Digital red envelopes hit a new high this Lunar New Year
Updated 10:23, 06-Feb-2019
CGTN
["china"]
Hundreds of millions of Chinese sent and received red envelopes online over the Lunar New Year, many of which came from social media companies themselves. It's believed that sending cash via services built by China's Internet titans will help beef up the number of active users and build competitiveness in the market.
Sending digital red envelopes – hongbao in Chinese, stuffed with cash, was initiated ahead of Spring Festival in 2014 by Tencent as a way to enforce its position as a major player in the mobile payment market.
On Lunar New Year's Eve 2019, Tencent gave away 1.12 billion lucky bags to 310 million users on its QQ social media platform. The envelopes also included coupons and fun greeting cards.
Data from Ant Financial, Alibaba's financial affiliate, showed that on the same day more than 450 million users from over 200 countries and regions used Alipay, its third-party payment platform, to take part in the company's card-collection game. Winners shared 500 million yuan between them.
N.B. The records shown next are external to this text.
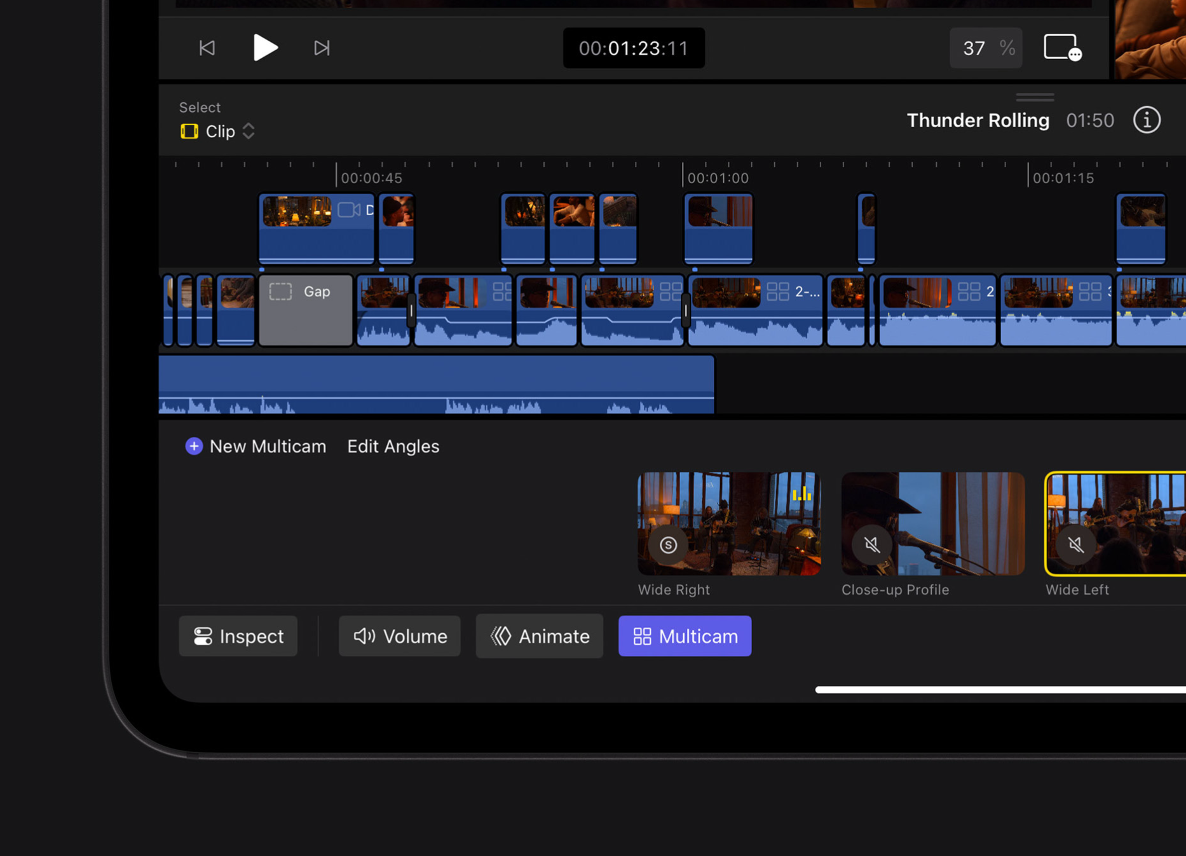Toggle the Multicam panel button
The image size is (1186, 856).
pos(685,636)
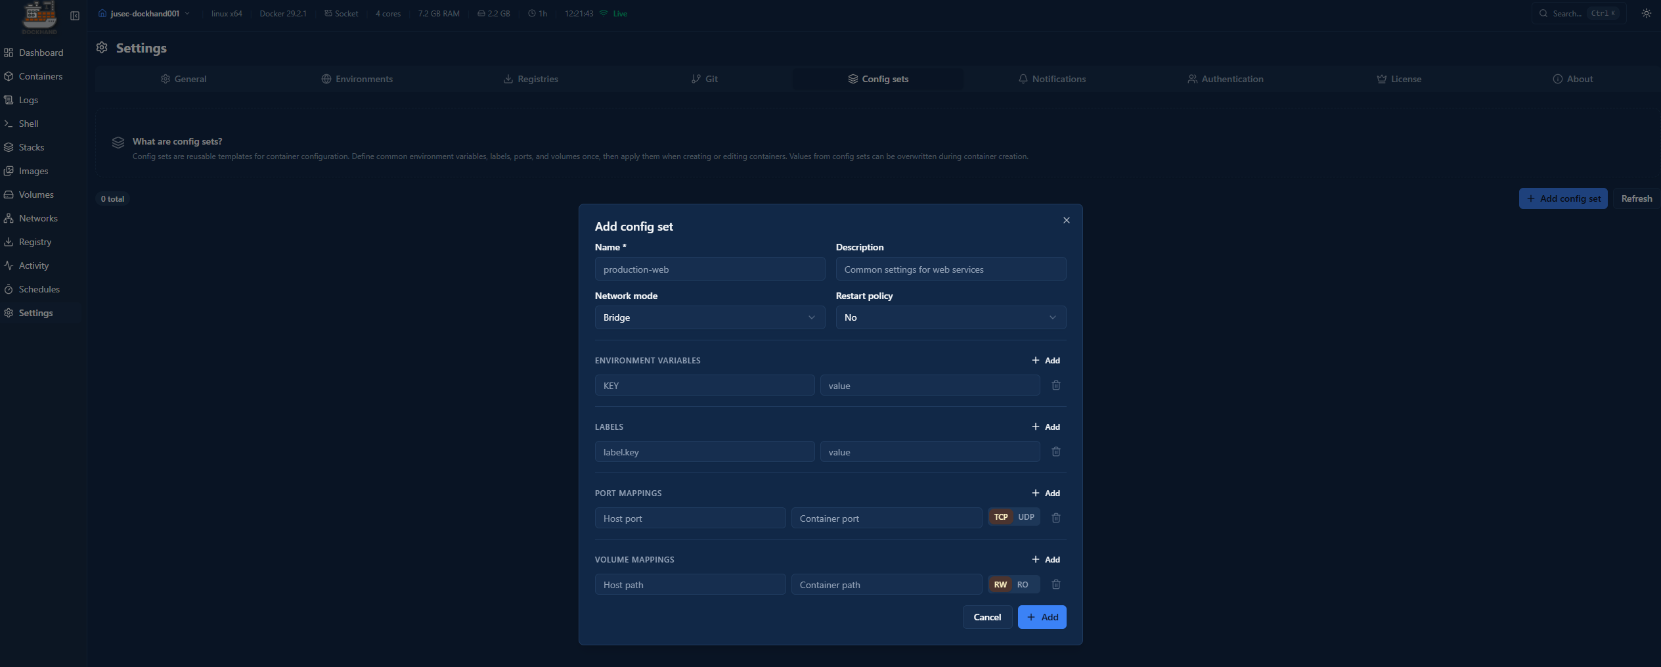Viewport: 1661px width, 667px height.
Task: Open the Network mode dropdown
Action: 709,317
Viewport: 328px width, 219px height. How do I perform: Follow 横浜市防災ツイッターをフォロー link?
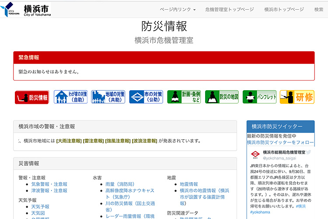(x=280, y=142)
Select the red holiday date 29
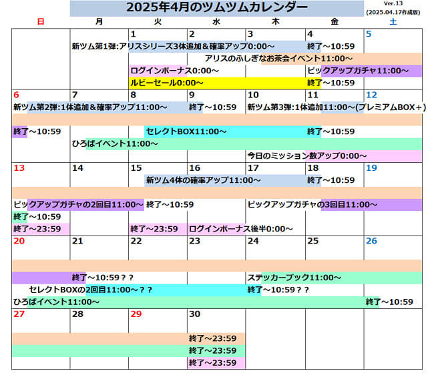This screenshot has height=381, width=434. [x=136, y=314]
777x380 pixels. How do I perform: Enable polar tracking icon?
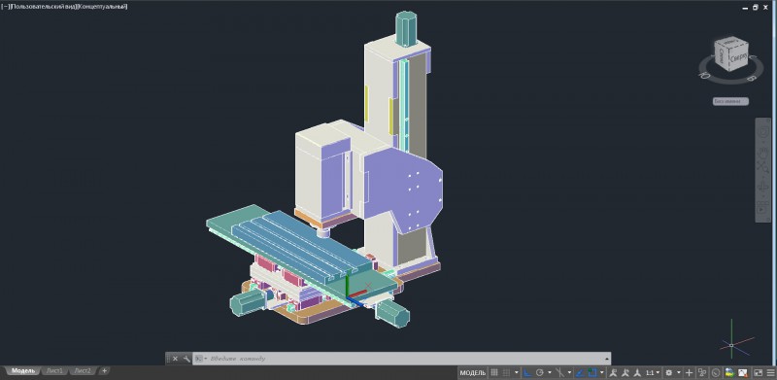(x=540, y=372)
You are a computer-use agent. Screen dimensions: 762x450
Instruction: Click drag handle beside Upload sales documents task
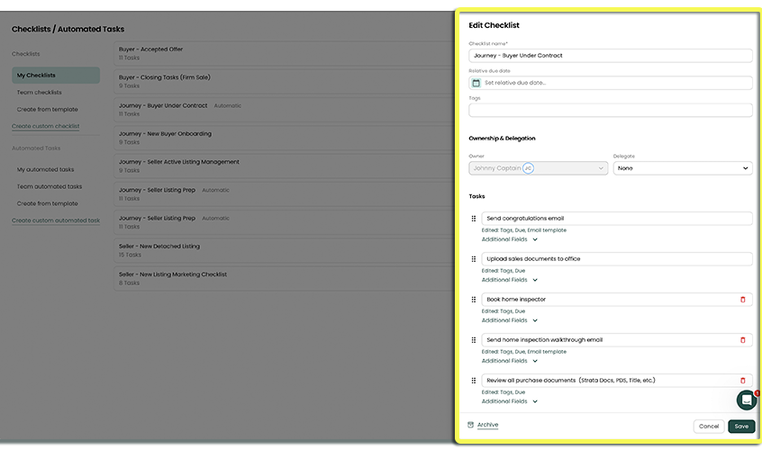pos(474,259)
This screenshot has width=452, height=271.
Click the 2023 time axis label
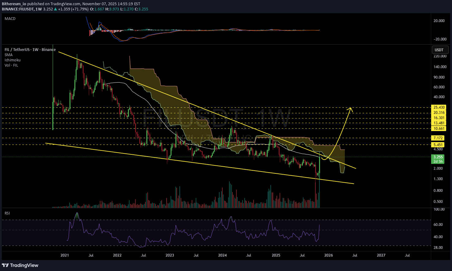(x=170, y=255)
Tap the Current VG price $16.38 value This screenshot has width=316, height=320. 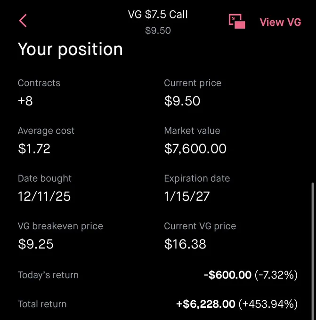click(185, 244)
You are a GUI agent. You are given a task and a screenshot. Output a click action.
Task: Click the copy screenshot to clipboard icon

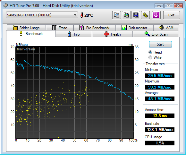coord(126,15)
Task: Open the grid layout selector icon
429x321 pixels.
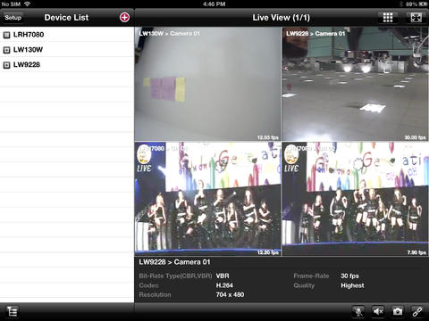Action: tap(388, 18)
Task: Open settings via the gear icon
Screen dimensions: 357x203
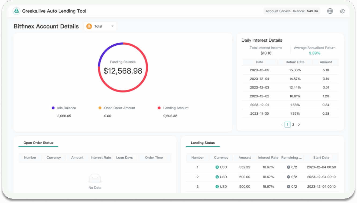Action: pos(342,11)
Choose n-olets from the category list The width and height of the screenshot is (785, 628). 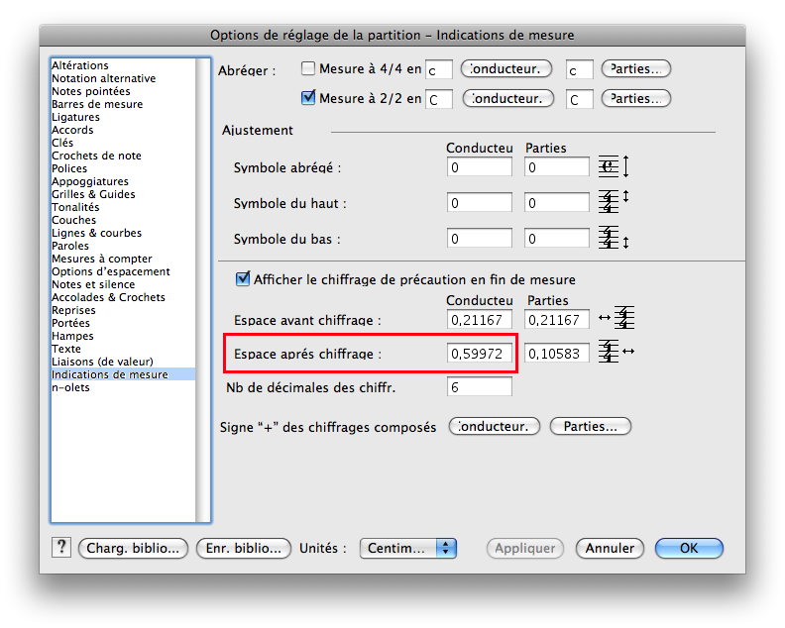point(70,387)
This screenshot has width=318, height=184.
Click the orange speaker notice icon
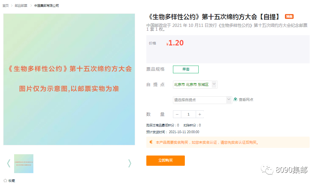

Baidu also got into the act by dishing out over 11 million red packets containing 900 million yuan online on New Year's Eve, with its global engagement and peak daily active users reaching 20.8 billion hits from some 300 million profiles.
New entrants, such as China's Twitter equivalent Weibo and short video app TikTok, got involved this year too, but it's difficult to know whether this will add to their user base, as major players like Tencent and Alibaba already dominate the market.
Official data suggest a total of 3.5 billion yuan was sent in digital hongbao across all Internet services on Monday.